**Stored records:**
+ + + + + + +
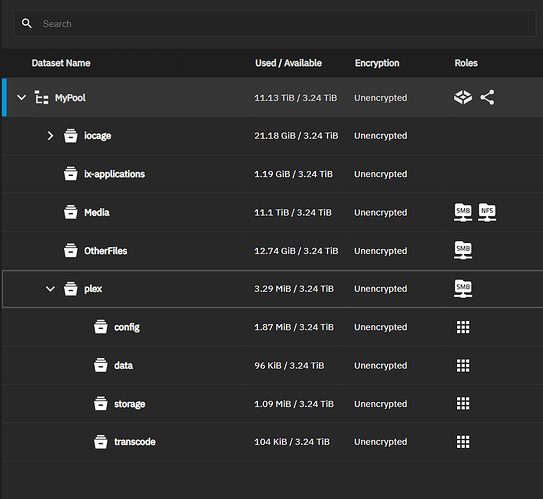
Task: Collapse the plex dataset
Action: coord(50,288)
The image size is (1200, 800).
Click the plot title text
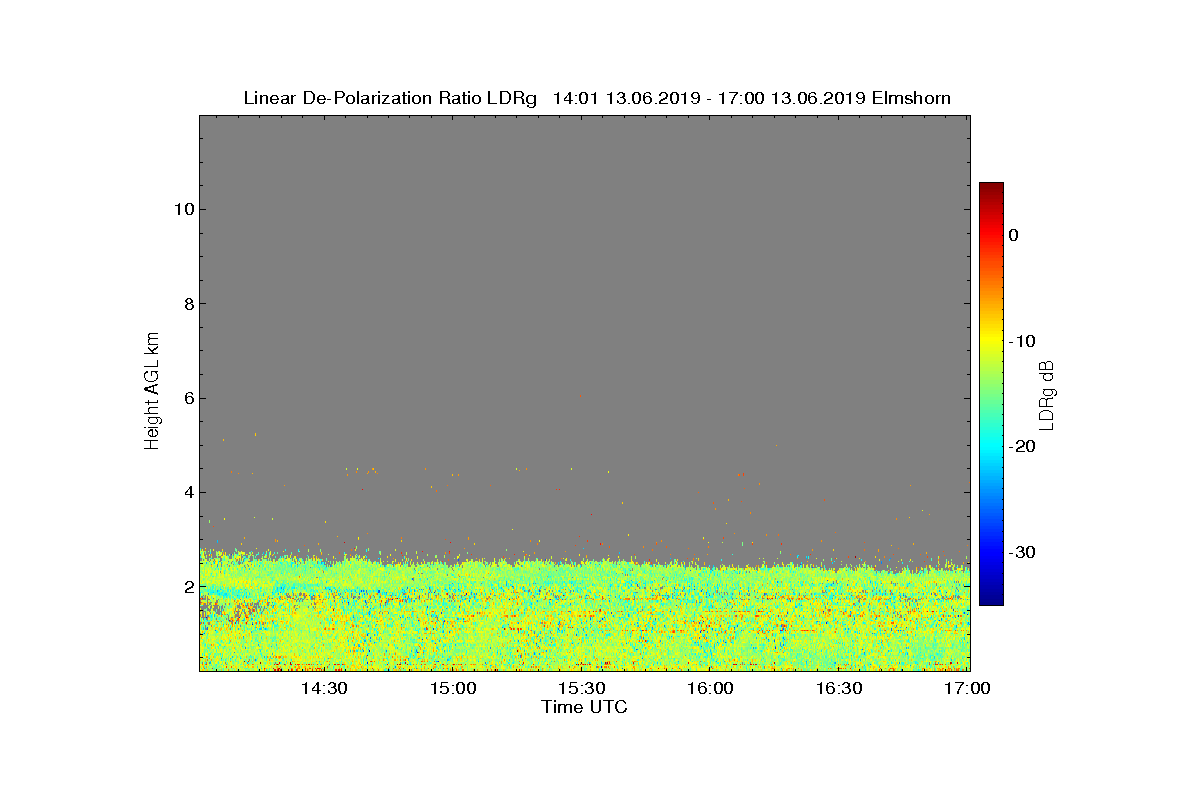coord(597,98)
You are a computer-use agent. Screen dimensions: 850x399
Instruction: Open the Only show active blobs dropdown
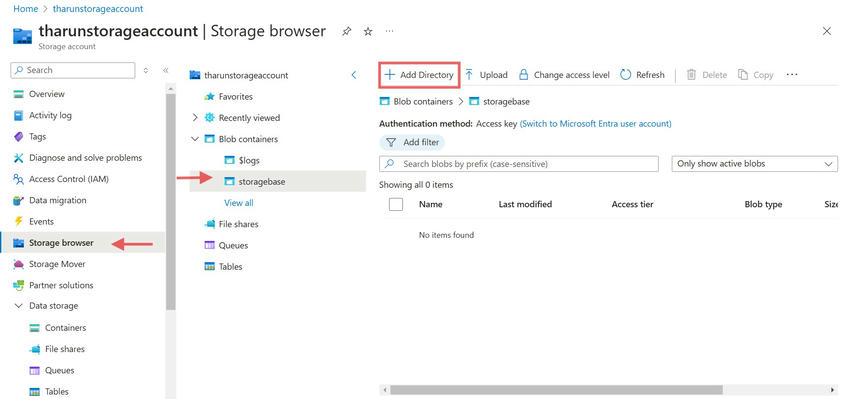(x=754, y=164)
+ + + + + + +
**TASK TO COMPLETE:**
From the line that includes "The image size is (1200, 800)." on down to the last line of the entries above, set down each line exactly, leaving out the pictures.

**EXERCISE OUTPUT:**
The image size is (1200, 800).
Click the plot title text
coord(597,98)
You are a computer-use agent. Screen dimensions: 850x399
Instruction: Open the Only show active blobs dropdown
(x=754, y=164)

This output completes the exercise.